Give the stretch from the line containing "This screenshot has" through the end of the records as a Markdown table with the columns n and Line. Number each line in n, put its text in Line, skip blank lines, and leave the pictures out.

* START *

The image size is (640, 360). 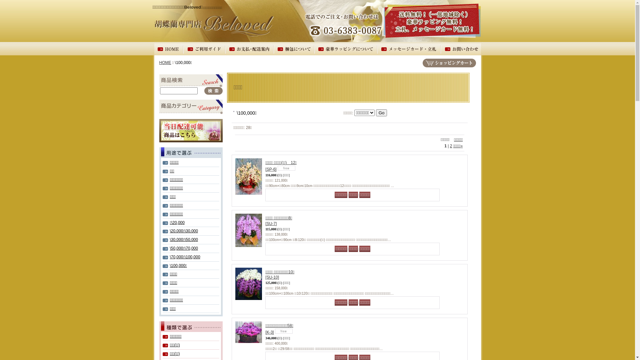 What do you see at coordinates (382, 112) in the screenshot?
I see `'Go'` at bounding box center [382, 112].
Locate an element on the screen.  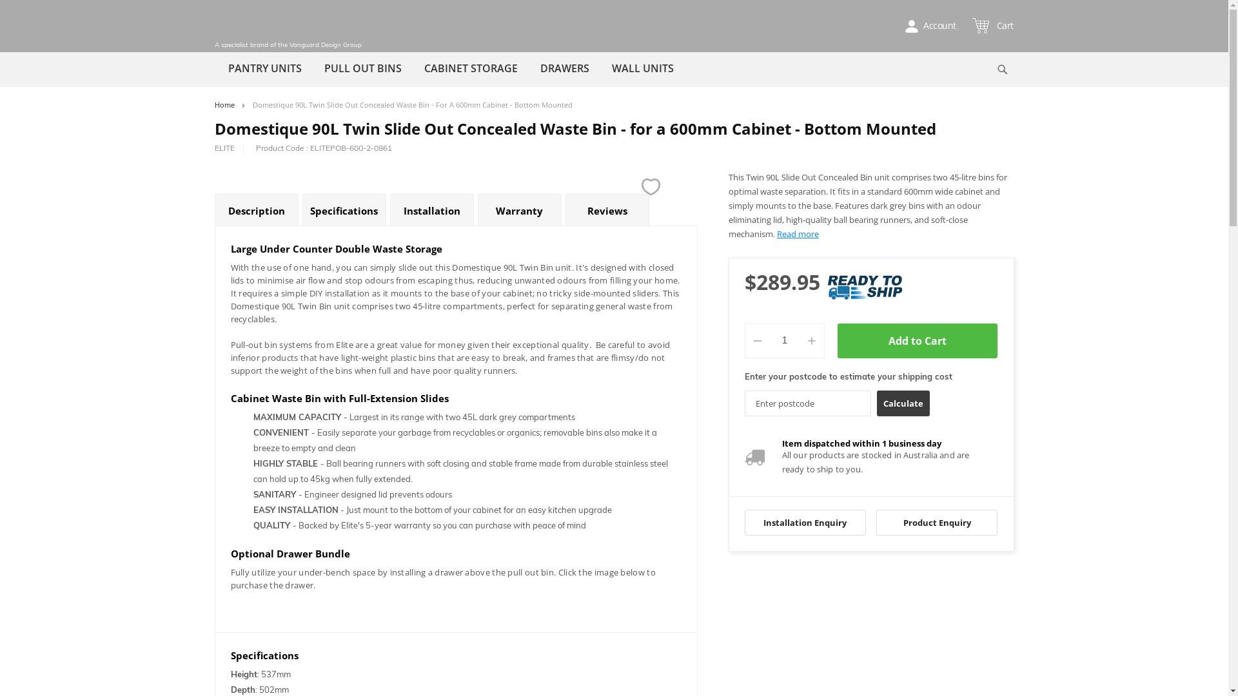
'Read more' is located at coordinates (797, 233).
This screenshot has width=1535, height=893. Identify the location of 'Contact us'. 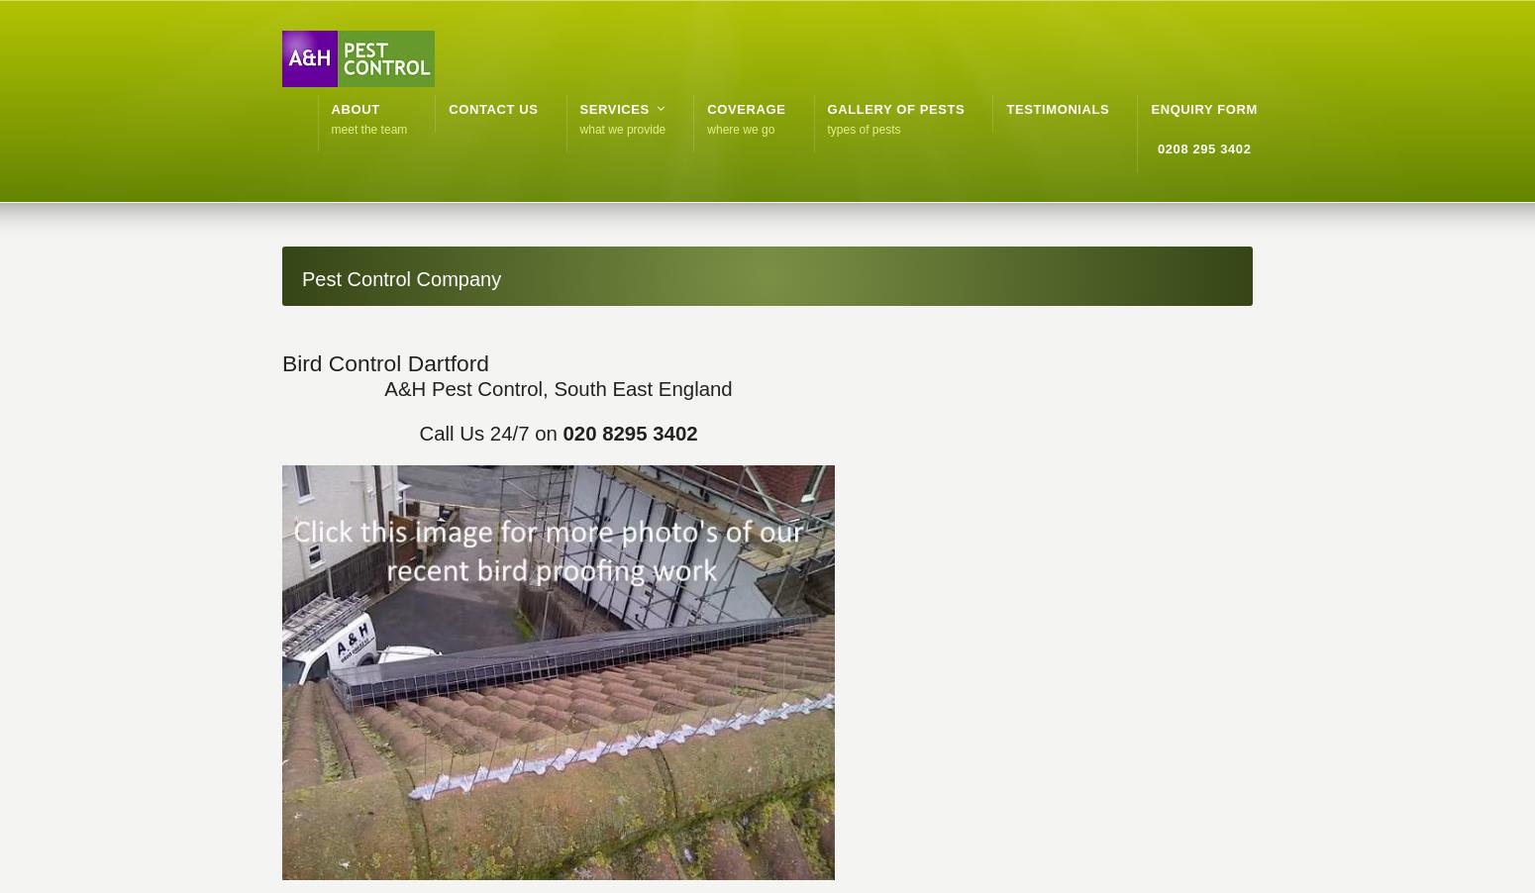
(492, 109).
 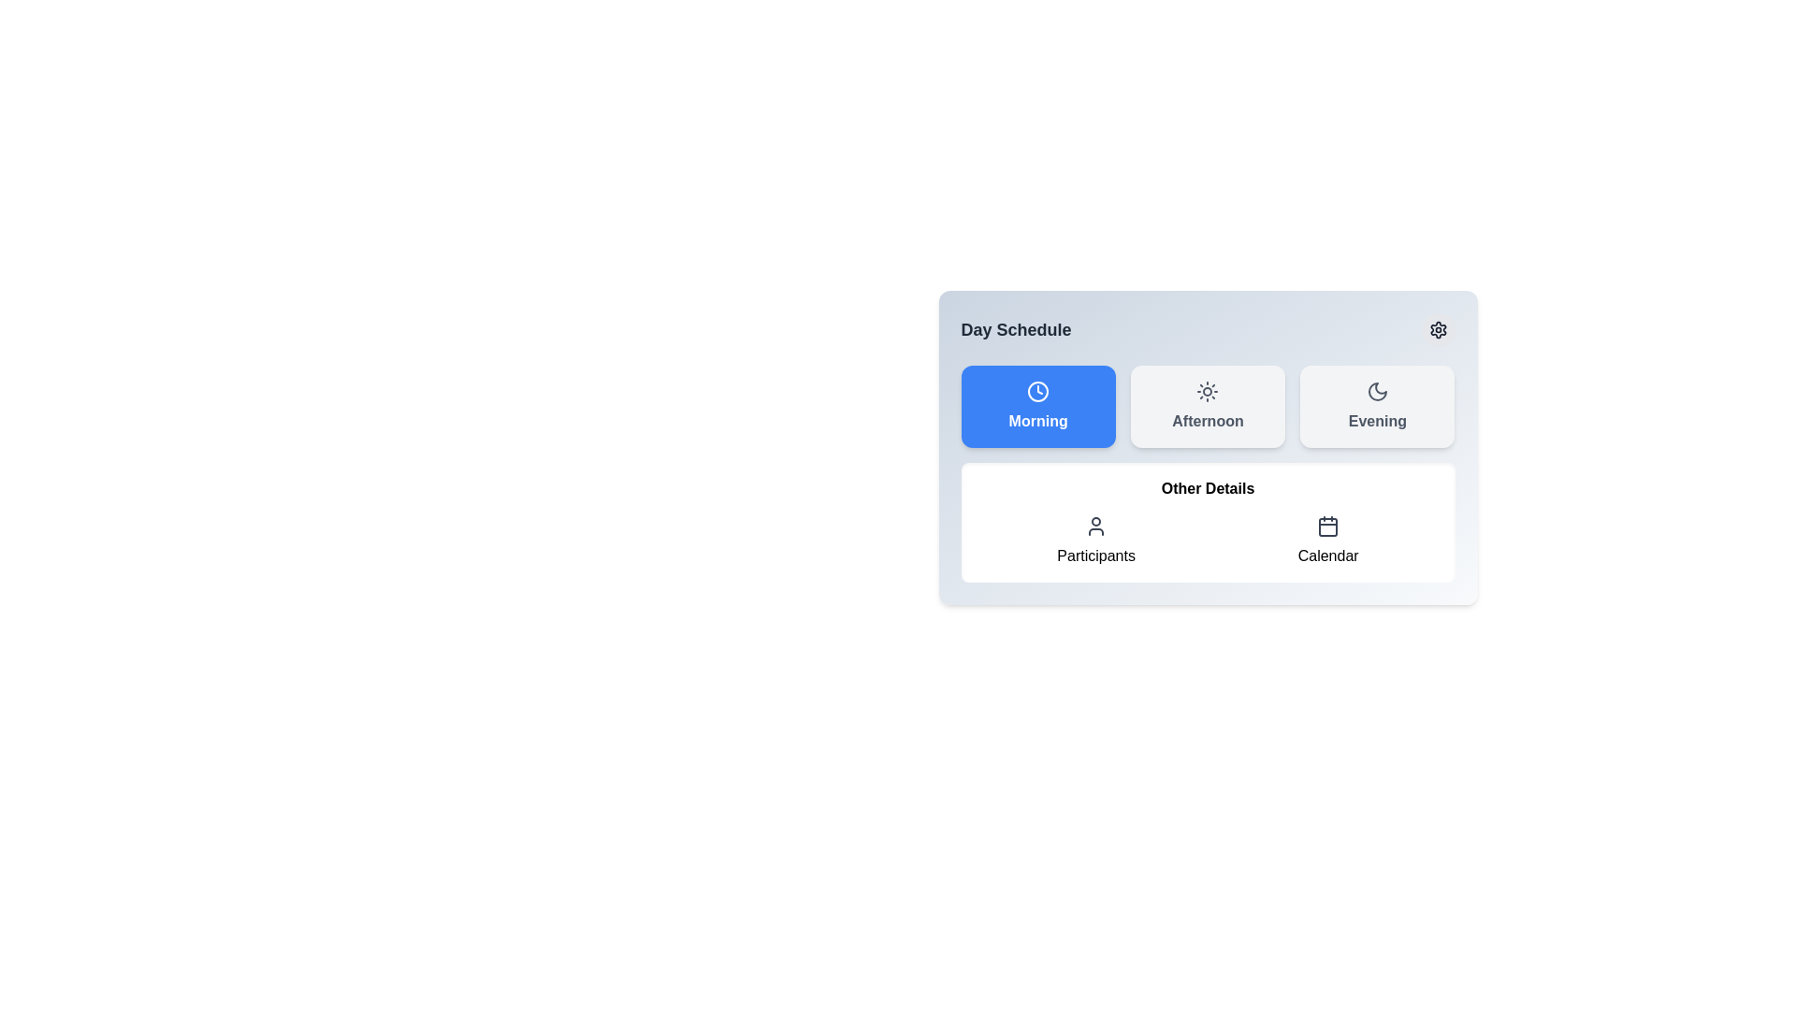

* END *

Written reply
| n | Line |
|---|---|
| 1 | This screenshot has width=1535, height=893. Identify the location of 'Contact us'.  |
| 2 | (492, 109). |